Question

A particle of mass \(m\) is moving in a circular path of constant radius \(r\) such that its centripetal acceleration \(a_{c}\) is varying with time \(t\) as \(a_{c} = k^{2}rt^{2}\), where \(k\) is a constant. The power delivered to the particle by the forces acting on it is:

• A. \(2\pi mk^{2}r^{2}t\)
• B. \(mk^{2}r^{2}t\)
• C. \(\frac{1}{3} mk^{4}r^{2}t^{5}\)
• D. 0
• E.

Hint:

Remember that centripetal force does zero work because it is always perpendicular to the displacement. Only the tangential component of force contributes to a change in speed and thus to the power delivered.

Answer 1

The Correct Option is B

Step 1: Understanding the Concept
In circular motion, power is delivered only by the tangential force, as the centripetal force is always perpendicular to the velocity. Power is the rate of change of kinetic energy or the product of tangential force and velocity.

Step 2: Key Formula or Approach
1. Centripetal acceleration \(a_c = \frac{v^2}{r}\).
2. Tangential acceleration \(a_t = \frac{dv}{dt}\).
3. Power \(P = F_t \cdot v = (m a_t) \cdot v\).

Step 3: Detailed Explanation
1. Find velocity (\(v\)): Given \(a_c = k^2 r t^2\).
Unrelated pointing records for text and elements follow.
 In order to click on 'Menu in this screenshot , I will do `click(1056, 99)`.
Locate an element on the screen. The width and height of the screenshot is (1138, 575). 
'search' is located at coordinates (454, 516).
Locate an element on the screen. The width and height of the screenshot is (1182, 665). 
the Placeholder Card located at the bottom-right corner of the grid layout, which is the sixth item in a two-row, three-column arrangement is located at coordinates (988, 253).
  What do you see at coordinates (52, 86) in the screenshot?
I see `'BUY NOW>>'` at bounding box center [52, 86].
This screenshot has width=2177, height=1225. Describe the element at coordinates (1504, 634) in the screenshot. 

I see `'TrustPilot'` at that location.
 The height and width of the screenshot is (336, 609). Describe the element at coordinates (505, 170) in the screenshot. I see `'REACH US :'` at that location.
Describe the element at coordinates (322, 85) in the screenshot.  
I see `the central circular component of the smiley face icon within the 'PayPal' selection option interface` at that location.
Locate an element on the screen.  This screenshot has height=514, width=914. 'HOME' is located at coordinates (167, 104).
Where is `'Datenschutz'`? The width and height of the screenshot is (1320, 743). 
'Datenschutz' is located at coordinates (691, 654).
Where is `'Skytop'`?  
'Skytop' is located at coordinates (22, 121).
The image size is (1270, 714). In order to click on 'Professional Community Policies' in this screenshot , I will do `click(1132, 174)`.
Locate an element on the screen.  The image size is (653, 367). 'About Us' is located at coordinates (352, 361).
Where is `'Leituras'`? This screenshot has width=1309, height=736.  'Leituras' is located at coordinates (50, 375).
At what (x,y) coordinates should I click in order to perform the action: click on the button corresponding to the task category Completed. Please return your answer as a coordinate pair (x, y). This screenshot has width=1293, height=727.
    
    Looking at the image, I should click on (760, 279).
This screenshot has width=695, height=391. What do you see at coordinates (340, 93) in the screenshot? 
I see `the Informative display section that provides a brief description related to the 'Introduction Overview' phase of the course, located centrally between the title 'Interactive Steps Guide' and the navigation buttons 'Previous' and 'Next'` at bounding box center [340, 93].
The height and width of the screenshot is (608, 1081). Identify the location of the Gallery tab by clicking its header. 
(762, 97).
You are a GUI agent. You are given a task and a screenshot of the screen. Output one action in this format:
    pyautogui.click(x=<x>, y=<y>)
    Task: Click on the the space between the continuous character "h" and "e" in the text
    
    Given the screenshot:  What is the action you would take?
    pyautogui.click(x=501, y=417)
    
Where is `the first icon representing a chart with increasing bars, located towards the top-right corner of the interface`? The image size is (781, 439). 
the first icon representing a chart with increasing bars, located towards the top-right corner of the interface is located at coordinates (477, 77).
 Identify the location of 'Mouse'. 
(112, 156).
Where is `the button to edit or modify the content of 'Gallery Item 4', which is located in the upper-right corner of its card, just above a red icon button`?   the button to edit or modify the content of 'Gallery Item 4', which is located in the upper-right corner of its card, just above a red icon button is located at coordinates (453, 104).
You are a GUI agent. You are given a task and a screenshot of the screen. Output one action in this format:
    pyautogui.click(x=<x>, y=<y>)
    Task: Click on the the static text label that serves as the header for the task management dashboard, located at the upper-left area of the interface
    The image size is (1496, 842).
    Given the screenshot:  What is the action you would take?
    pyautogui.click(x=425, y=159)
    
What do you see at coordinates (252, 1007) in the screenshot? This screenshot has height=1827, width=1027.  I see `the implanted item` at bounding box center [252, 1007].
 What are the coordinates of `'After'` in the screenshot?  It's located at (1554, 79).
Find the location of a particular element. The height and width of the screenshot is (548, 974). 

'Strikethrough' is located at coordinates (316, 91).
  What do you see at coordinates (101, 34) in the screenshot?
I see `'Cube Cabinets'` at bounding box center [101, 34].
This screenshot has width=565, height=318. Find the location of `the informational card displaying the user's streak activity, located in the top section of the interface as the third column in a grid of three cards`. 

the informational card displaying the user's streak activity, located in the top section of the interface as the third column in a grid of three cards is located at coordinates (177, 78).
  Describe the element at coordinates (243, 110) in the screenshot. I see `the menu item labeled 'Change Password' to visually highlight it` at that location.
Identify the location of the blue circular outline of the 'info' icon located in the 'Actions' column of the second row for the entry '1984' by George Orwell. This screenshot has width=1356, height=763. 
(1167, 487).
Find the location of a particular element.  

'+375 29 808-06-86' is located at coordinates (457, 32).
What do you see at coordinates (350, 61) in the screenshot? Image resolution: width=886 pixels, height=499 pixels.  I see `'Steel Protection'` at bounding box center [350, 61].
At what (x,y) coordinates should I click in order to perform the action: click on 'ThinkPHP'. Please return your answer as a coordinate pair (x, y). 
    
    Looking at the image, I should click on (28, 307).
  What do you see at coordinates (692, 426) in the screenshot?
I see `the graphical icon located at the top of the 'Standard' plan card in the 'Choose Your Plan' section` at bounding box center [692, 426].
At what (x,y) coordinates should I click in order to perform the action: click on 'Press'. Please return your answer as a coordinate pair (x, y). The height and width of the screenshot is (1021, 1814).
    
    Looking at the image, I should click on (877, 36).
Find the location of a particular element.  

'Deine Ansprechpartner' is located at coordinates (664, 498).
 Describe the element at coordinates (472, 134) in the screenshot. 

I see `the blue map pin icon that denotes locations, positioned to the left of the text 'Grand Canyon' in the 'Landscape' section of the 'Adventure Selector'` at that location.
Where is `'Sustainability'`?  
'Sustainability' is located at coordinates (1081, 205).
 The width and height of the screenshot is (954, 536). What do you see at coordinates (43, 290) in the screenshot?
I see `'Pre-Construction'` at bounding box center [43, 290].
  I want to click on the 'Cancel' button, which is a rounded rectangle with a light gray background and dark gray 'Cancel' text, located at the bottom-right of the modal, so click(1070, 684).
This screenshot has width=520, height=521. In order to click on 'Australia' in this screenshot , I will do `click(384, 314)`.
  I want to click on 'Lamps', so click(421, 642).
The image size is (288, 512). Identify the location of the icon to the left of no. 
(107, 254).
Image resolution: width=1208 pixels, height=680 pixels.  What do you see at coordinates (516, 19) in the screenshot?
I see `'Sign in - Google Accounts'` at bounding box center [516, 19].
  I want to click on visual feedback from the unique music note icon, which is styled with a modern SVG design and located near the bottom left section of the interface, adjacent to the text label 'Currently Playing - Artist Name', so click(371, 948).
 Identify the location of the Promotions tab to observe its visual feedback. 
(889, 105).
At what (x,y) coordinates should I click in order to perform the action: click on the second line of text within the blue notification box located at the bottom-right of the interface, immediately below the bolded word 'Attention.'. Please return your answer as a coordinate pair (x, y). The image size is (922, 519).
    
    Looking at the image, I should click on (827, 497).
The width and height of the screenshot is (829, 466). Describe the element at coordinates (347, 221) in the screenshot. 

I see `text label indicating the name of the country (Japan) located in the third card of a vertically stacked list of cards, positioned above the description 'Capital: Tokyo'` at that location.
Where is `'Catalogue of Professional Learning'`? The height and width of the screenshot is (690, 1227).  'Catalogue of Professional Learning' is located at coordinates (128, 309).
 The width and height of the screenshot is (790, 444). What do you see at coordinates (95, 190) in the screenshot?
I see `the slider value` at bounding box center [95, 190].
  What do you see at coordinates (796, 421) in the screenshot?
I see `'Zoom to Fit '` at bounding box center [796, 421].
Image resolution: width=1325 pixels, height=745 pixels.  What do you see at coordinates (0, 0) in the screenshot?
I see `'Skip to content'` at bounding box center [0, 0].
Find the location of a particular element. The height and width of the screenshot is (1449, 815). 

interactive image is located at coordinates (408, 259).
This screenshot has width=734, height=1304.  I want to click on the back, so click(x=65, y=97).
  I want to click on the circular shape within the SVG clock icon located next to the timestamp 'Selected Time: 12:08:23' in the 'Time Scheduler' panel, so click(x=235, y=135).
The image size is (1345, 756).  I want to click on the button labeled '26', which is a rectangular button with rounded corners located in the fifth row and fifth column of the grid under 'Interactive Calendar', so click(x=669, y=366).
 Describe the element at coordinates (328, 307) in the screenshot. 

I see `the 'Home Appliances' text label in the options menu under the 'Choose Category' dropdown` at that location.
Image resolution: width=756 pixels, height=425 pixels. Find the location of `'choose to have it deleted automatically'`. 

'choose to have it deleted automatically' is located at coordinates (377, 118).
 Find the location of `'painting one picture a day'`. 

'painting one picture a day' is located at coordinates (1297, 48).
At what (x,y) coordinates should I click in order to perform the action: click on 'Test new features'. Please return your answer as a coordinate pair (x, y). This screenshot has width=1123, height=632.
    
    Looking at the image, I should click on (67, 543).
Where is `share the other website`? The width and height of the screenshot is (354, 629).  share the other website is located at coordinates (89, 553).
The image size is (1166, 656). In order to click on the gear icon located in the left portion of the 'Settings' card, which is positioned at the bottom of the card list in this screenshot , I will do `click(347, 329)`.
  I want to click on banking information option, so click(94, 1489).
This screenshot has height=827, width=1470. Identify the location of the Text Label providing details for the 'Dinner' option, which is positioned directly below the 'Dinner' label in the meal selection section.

Since \(a_c = \frac{v^2}{r}\): \[ \frac{v^2}{r} = k^2 r t^2 \implies v^2 = k^2 r^2 t^2 \implies v = krt \]
2. Find tangential acceleration (\(a_t\)): Differentiate velocity with respect to time: \[ a_t = \frac{dv}{dt} = \frac{d}{dt}(krt) = kr \]
3. Calculate Power (\(P\)): \[ P = F_t \times v = (m \times a_t) \times v \] \[ P = (m \times kr) \times (krt) = mk^2r^2t \]

Step 4: Final Answer
The power delivered to the particle is \(mk^{2}r^{2}t\).